Dans les deux cas, on a décrit ces femmes comme étant «difficiles, directives, parfois brusques». On a qualifié Mme Nougayrède d'autoritaire, exerçant un style de gestion «à la Poutine». Dans le cas de Jill Abramson, un papier du webzine Politico paru en avril dernier citait plusieurs employés qui, sous le couvert de l'anonymat, la décrivait comme étant condescendante, têtue et impossible. On commentait même le timbre de sa voix qu'on comparait au son nasillard d'un klaxon d'auto... D'autres se demandaient si elle avait le tempérament pour diriger le journal (ironiquement, le remplaçant de Jill Abramson, Dean Baquet, a déjà défoncé un mur d'un coup de poing parce que son texte ne faisait pas la une du journal. Cet excès de colère ne semble toutefois pas l'avoir disqualifié pour diriger le journal).

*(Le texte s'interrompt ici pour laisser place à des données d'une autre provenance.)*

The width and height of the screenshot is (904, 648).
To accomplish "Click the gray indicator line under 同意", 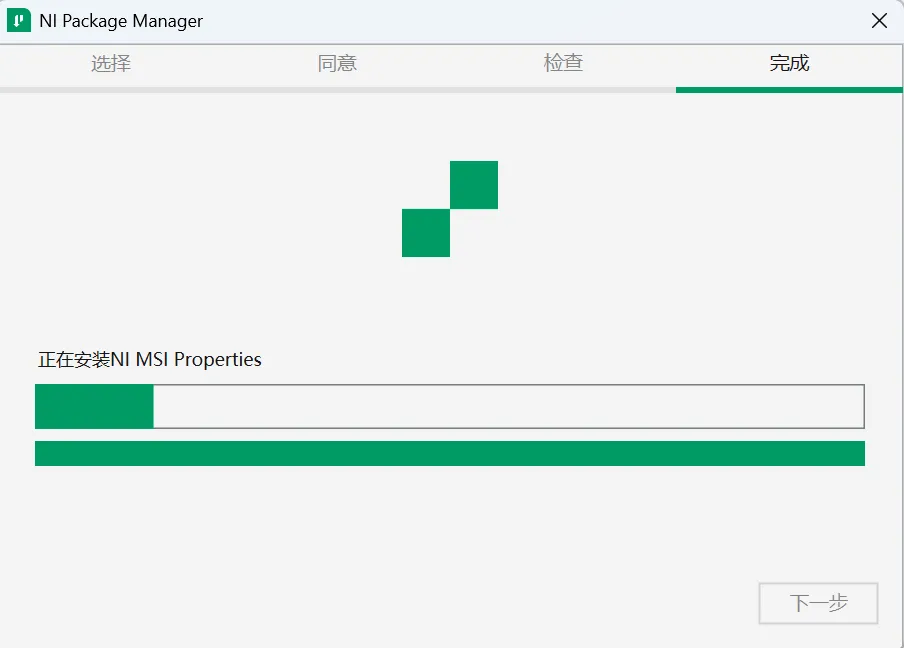I will point(338,90).
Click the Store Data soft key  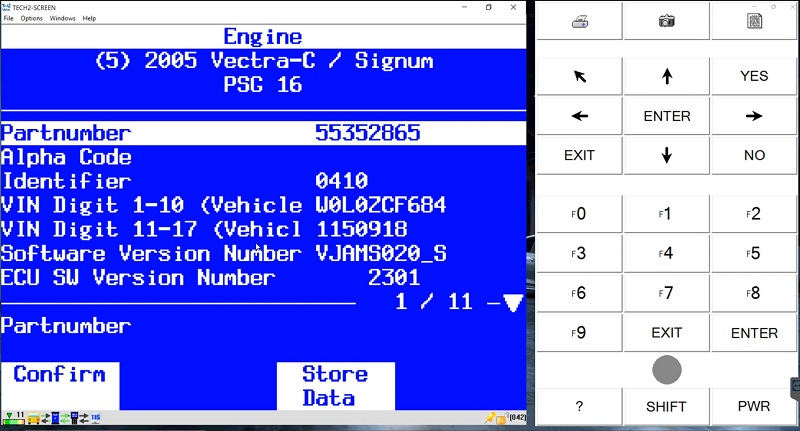tap(334, 386)
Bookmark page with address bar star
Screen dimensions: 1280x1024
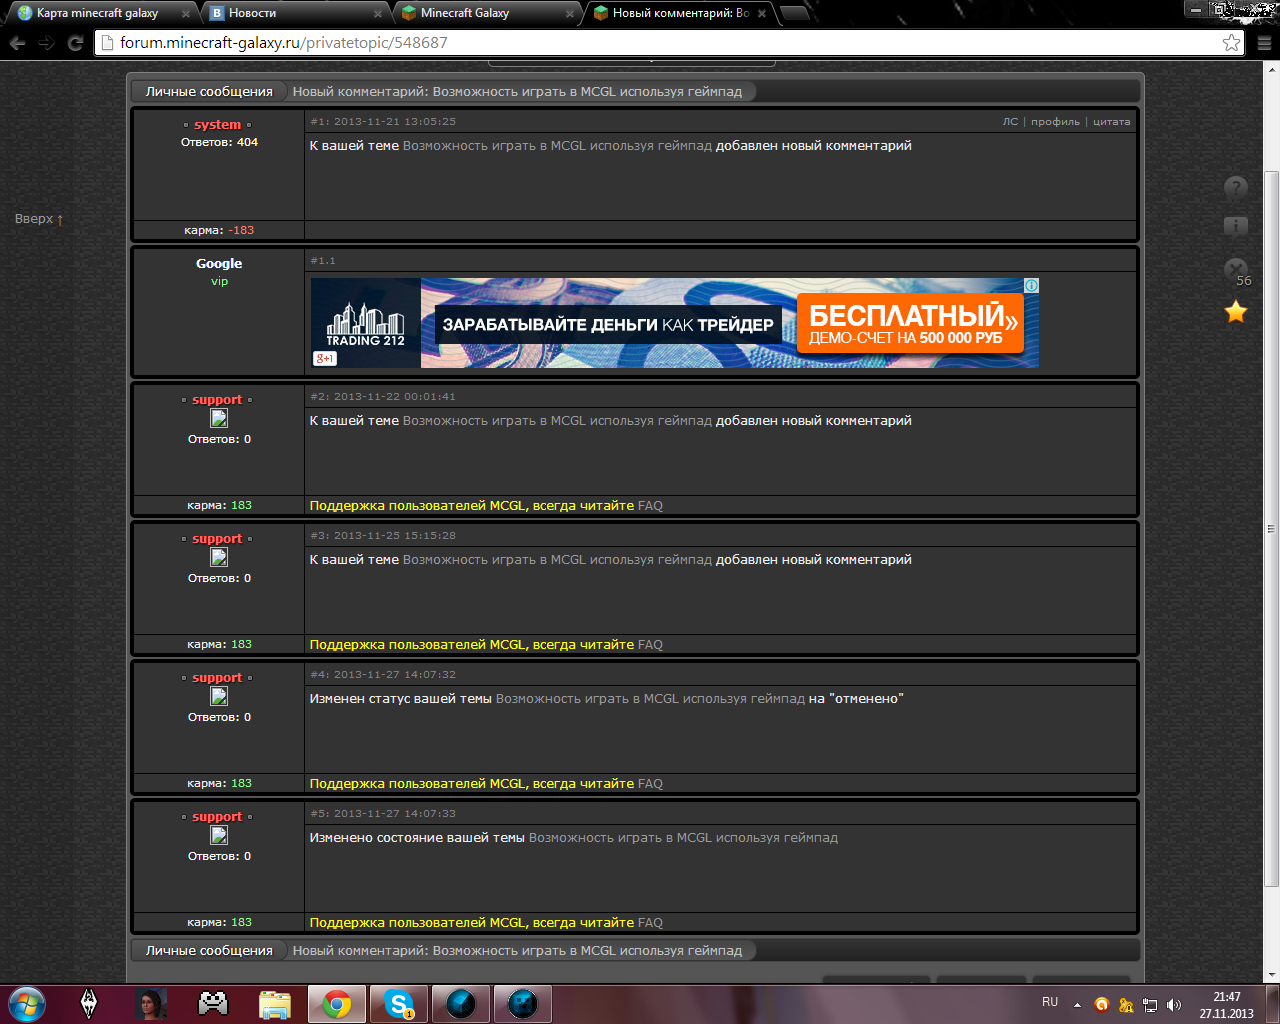(1231, 43)
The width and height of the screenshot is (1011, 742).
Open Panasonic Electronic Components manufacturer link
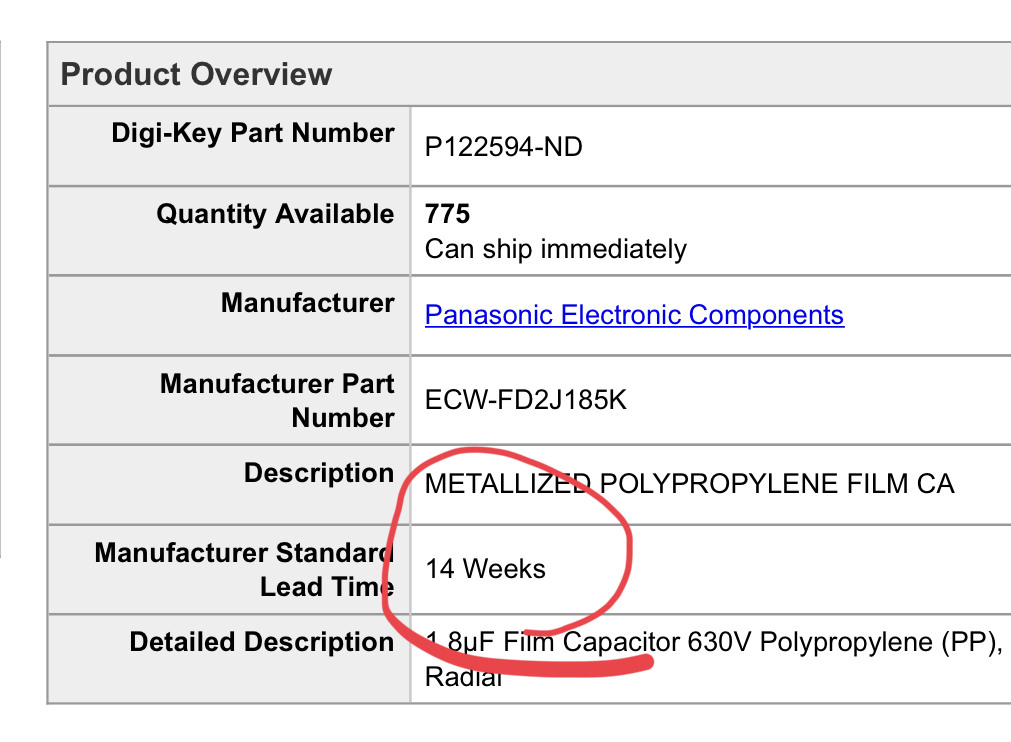(634, 315)
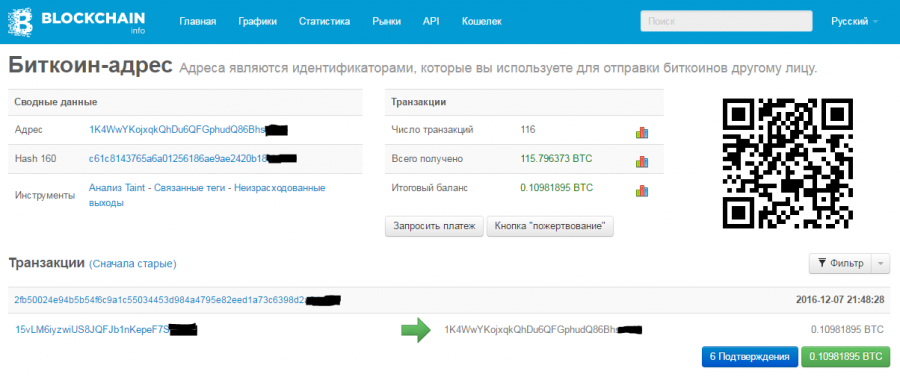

«Les femmes n'ont pas droit à la colère», note Josée Boileau, rédactrice en chef du Devoir depuis 2009 et seule femme à diriger un quotidien au Québec. Ce «deux poids, deux mesures» ne surprend toutefois pas la patronne du Devoir. «Je fais un rapprochement avec les femmes premières ministres, affirme-t-elle en entrevue à La Presse. Un homme va s'imposer dans une salle de rédaction alors qu'une femme va exercer son leadership en sachant très bien qu'elle doit être souriante, dynamique, avoir le sens de l'humour si elle veut réussir.»

Un modèle pour les femmes

Dire que le renvoi de Jill Abramson a causé une commotion dans le monde médiatique américain est un euphémisme. Depuis jeudi, les réseaux sociaux sont envahis de commentaires et d'analyses. Au New York Times, Abramson était un modèle. Non seulement avait-elle une excellente feuille de route (sous son règne, le New York Times a mérité quatre prix Pulitzer, la meilleure performance du journal en 160 ans) mais elle encourageait ses consoeurs et avait promu plusieurs femmes à des postes stratégiques. Jeudi, ses ex-collègues étaient complètement dévastées. «La colère des femmes journalistes qui s'identifient avec Abramson vient de ce que nous savons, soit qu'une performance excellente n'est pas suffisante», écrivait la professeure de journalisme Emily Bell, vendredi, dans son blogue du Guardian.

La nouvelle présidente du Conseil de presse du Québec, Paule Beaugrand-Champagne, note pour sa part que si les femmes sont peu représentées dans les postes de cadres, c'est souvent parce qu'elles n'osent pas les demander, se disant qu'elles ne seront pas capables. «Moi j'ai très tôt occupé des postes de direction parce que c'est ce qui m'intéressait dans le métier, note cette journaliste qui a travaillé dans presque tous les médias du Québec. Je ne peux pas dire que j'ai fait face à des attitudes sexistes. Par contre, j'ai souvent eu droit à une attitude de surprise de la part des gens qui semblaient se demander comment j'avais pu obtenir ce poste.»

Nombreuses sont celles qui estiment que la fin abrupte de Nougayrède et d'Abramson en découragera plus d'une de rêver diriger une salle de rédaction un jour.

Plus de signatures d'hommes

Vendredi, l'ombudsman du New York Times, Margaret Sullivan, citait une étude du Women Media Center qui note que dans les 10 journaux les plus importants des États-Unis, les hommes signent 63 % des articles du premier cahier. Le New York Times est le journal où le fossé entre les hommes et les femmes est le plus grand: 69 % des signatures du premier cahier sont masculines. De plus, en général, les femmes ont tendance à couvrir des sujets comme la santé et le style de vie alors qu'on retrouve les hommes dans les sujets politiques, criminels et judiciaires.

Moins de femmes patrons

Seulement deux des 25 quotidiens américains les plus importants sont dirigés par des femmes. Selon l'American Society of News Editor, au cours des 15 dernières années, la proportion de femmes employées dans les journaux a à peine bougé: elles représentaient 36 % du personnel en 2012 et 37 % en 1998. Environ 35 % occupaient des postes de supervision en 2012, une proportion qui n'a pas beaucoup changé depuis 1998 alors qu'elles comptaient pour 34 % des postes de supervision.